◆ **What to produce**:
Count every line in the entries that holds the word "screenshot". The reply is that count alone.

◆ **Data for this exercise**:
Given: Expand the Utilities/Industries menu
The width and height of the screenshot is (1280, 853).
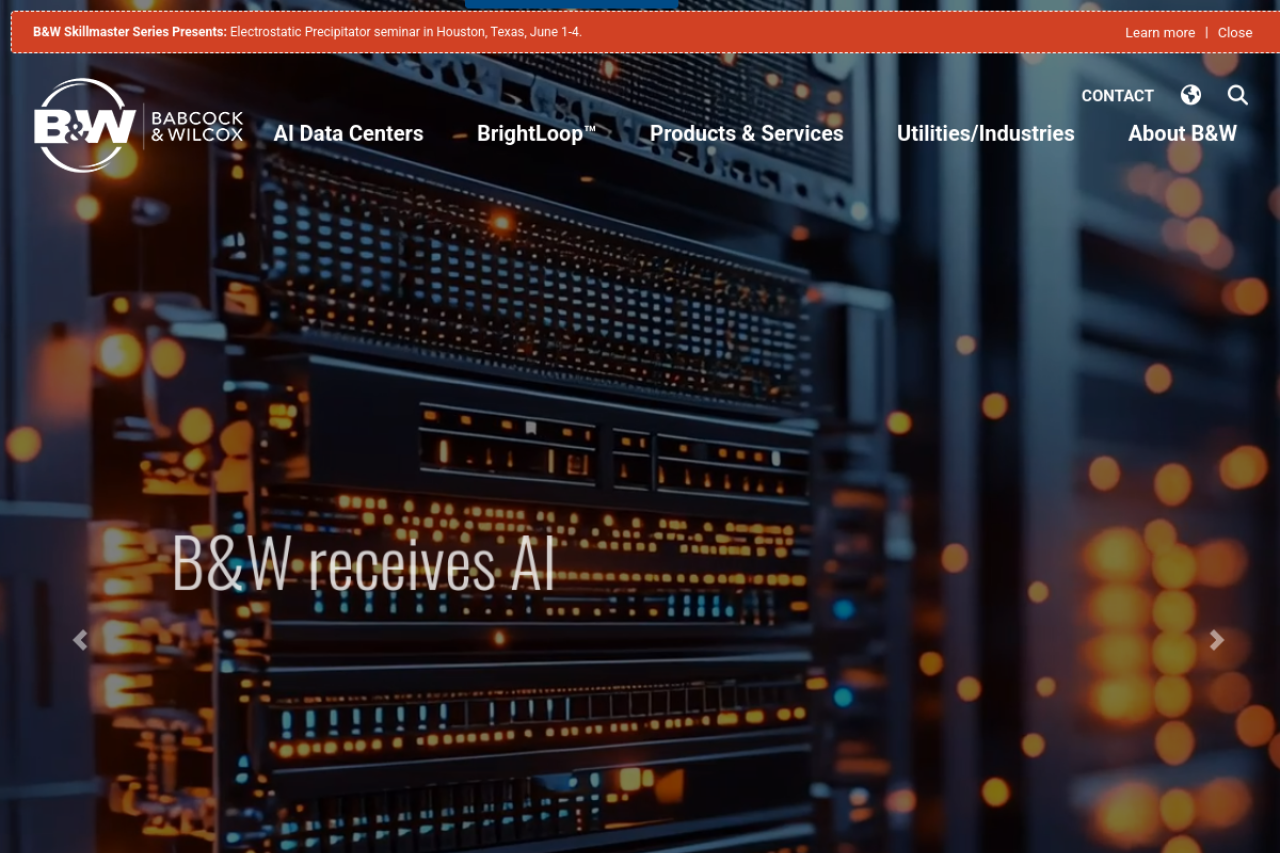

==

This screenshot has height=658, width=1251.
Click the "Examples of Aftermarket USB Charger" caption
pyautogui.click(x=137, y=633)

◆ **Solved exercise**:
2